Jaden · April 5, 2024, 3:30am

Hello,

I am fairly new to TensorFlow and I’m not exactly sure how to build my model. I’m working with a model with 11 features; however, 5 of these features are actually vector features rather than scalar (for example, one of these features is word embeddings, each of length 50). The 5 different features have unique vector lengths, but all of the vectors to a corresponding feature are the same length (ex. all of the word embeddings are of length 50, but vectors of another feature are not length 50). Is there a way to build the NN while taking into account these vectors? I want my output layer to have 100 nodes. I’m not sure if Concatenate() will work since each feature has differing vector lengths. Thanks for the help.

rcauvin · April 5, 2024, 2:34pm

Keras is designed to do exactly what you are proposing. You can create preprocessing layers that, for example, vectorize text and pass embeddings to the neural network. See this guide for examples. What kinds of predictions are you trying to make?

Jaden · April 5, 2024, 3:19pm

I’m essentially trying to predict a sentence embedding given certain features of sentences. It’s for a project. My vector features are average word embeddings (using word2vec), summed word embeddings, tf-idf vector, etc. As I said, I also have some scalar features as well. I had the tabular data formatted as a pandas dataframe, which I then converted to a numpy array with df.values. So, with this setup, I’m trying to get an output prediction of a vector of length 100, representing a sentence embedding. However, I keep getting errors, as it seems Keras is unable to handle the input format I’m giving it.

rcauvin · April 5, 2024, 3:24pm

Do you have a simplified example of an input pipeline that is resulting in the errors you are seeing?

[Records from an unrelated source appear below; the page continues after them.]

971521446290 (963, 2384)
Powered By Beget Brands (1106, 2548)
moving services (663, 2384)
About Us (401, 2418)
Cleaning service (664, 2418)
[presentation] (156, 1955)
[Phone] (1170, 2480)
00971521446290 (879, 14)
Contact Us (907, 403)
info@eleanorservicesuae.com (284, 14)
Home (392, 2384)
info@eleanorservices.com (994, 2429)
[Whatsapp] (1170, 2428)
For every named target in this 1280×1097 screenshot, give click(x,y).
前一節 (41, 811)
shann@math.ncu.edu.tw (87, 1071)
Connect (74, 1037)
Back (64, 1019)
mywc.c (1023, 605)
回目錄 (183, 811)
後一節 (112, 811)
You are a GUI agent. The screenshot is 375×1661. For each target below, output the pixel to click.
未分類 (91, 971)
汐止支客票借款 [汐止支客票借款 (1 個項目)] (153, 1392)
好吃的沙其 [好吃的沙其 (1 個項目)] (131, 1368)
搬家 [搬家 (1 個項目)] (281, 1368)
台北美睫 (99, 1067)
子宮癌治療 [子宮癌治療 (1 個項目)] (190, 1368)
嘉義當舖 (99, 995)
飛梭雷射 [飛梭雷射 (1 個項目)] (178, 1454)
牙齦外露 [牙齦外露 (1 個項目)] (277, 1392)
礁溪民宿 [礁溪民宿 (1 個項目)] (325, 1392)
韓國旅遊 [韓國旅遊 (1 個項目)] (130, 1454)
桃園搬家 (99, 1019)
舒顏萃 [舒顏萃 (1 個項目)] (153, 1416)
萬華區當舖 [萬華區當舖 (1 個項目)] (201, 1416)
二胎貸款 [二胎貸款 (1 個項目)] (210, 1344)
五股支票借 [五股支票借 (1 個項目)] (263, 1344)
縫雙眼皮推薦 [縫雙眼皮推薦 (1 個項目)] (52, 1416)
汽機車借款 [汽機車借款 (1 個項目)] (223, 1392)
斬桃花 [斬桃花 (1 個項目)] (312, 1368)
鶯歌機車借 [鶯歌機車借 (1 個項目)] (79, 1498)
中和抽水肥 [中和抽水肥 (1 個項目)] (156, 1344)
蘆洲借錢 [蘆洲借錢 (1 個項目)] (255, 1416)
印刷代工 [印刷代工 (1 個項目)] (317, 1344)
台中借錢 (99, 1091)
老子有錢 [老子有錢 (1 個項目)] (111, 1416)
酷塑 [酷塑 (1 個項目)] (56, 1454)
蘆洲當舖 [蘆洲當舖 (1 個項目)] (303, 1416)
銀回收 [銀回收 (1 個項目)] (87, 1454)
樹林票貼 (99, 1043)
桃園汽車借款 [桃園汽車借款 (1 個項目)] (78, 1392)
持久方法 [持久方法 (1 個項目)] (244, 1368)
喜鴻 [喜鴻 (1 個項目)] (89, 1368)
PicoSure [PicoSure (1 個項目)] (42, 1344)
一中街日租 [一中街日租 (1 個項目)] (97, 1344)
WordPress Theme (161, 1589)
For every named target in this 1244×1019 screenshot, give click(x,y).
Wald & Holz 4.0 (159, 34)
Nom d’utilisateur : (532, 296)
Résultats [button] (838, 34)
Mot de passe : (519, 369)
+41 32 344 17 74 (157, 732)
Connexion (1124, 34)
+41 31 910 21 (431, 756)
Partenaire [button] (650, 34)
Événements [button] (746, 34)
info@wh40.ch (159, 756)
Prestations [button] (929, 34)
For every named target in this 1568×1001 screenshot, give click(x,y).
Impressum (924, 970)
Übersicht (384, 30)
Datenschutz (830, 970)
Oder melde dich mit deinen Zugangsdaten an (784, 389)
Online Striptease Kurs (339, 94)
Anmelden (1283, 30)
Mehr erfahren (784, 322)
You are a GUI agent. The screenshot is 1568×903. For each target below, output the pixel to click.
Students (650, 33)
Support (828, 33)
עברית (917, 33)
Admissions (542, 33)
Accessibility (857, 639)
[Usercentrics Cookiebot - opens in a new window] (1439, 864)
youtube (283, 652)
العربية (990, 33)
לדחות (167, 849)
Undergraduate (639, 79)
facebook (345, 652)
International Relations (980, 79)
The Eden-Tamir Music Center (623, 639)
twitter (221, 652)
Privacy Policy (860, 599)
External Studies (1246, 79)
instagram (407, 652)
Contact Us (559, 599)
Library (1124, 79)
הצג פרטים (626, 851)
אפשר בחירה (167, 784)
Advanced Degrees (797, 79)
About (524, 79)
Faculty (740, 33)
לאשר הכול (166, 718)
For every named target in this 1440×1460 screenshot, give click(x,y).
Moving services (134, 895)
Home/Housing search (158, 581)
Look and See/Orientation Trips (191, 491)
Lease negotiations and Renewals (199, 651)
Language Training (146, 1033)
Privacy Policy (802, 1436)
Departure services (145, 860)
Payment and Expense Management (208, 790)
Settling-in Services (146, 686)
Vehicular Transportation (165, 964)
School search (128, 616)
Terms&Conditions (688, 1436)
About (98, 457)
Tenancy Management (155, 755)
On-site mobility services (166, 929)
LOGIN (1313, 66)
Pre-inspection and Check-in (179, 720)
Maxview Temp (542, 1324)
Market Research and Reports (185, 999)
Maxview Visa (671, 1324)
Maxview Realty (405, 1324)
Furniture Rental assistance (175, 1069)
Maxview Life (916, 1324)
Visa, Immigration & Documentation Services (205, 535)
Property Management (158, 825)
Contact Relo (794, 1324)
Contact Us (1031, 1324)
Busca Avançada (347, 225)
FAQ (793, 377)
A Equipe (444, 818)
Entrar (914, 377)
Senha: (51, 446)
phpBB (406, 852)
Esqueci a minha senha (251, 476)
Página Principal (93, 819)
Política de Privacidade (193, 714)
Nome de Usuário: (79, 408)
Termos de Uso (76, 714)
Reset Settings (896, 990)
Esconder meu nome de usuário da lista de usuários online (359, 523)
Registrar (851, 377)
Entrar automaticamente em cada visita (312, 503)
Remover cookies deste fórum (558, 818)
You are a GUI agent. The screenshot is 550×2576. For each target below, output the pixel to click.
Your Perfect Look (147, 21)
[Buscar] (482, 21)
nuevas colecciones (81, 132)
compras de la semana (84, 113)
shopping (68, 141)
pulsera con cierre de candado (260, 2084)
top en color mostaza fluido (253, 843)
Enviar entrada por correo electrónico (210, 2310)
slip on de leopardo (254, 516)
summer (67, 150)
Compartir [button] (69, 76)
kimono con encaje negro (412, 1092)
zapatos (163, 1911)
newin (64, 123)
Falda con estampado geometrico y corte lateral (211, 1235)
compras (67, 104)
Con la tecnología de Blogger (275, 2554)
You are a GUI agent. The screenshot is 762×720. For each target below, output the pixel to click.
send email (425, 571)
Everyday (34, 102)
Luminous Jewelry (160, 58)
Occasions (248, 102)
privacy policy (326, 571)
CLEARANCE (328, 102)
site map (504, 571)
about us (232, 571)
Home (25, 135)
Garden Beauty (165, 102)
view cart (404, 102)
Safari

Jaden · April 5, 2024, 3:38pm

I think this is what you mean. This is the pandas version of what I’m training on. I’m inputting the numpy array version of this into keras, and all the embeddings/vectors within the dataframe are also numpy arrays. If you were looking for something else then apologies, let me know

rcauvin · April 5, 2024, 5:49pm

Now I see the embeddings/vectors are already in the input dataset. Keras should be able to handle it, but you probably need to do some manipulation.

Are you converting the numpy arrays into tensors or putting them in a tf.data.Dataset at any point?

Are the errors occurring when you try to train the model?

Jaden · April 5, 2024, 6:19pm

I tried to convert the arrays to tensors, but I’m met with a ValueError stating “setting an array element with a sequence.” I suspect it has to do with the various length vectors among the features but I’m not entirely sure.

I haven’t tried anything with tf.data.Dataset. Should I look into that?

Jaden · April 8, 2024, 3:24pm

I tried to convert the arrays to tensors, but I’m met with a ValueError stating “setting an array element with a sequence.” I suspect it has to do with the various length vectors among the features but I’m not entirely sure. I also tried using tf.data.Dataset, but I’m getting errors and also crashes whenever this is ran. Originally, though, the errors were coming from when I tried to train the model.